» Goal:
Reproduce all of the records below, changing every occurrence of "legend entry" to "legend item" and leaving everything else unchanged.

» Rows:
'''

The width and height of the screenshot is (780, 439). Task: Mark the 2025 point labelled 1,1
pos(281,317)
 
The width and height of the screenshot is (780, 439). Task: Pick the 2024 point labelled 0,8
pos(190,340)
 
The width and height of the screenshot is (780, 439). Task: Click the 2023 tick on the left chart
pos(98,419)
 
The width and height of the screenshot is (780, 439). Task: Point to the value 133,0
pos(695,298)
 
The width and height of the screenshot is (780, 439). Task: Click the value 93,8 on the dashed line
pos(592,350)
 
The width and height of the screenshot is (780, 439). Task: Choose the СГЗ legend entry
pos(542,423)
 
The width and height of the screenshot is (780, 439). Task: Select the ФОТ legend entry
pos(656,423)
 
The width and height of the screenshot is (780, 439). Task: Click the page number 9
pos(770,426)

'''

» The solution:
The width and height of the screenshot is (780, 439). Task: Mark the 2025 point labelled 1,1
pos(281,317)
 
The width and height of the screenshot is (780, 439). Task: Pick the 2024 point labelled 0,8
pos(190,340)
 
The width and height of the screenshot is (780, 439). Task: Click the 2023 tick on the left chart
pos(98,419)
 
The width and height of the screenshot is (780, 439). Task: Point to the value 133,0
pos(695,298)
 
The width and height of the screenshot is (780, 439). Task: Click the value 93,8 on the dashed line
pos(592,350)
 
The width and height of the screenshot is (780, 439). Task: Choose the СГЗ legend item
pos(542,423)
 
The width and height of the screenshot is (780, 439). Task: Select the ФОТ legend item
pos(656,423)
 
The width and height of the screenshot is (780, 439). Task: Click the page number 9
pos(770,426)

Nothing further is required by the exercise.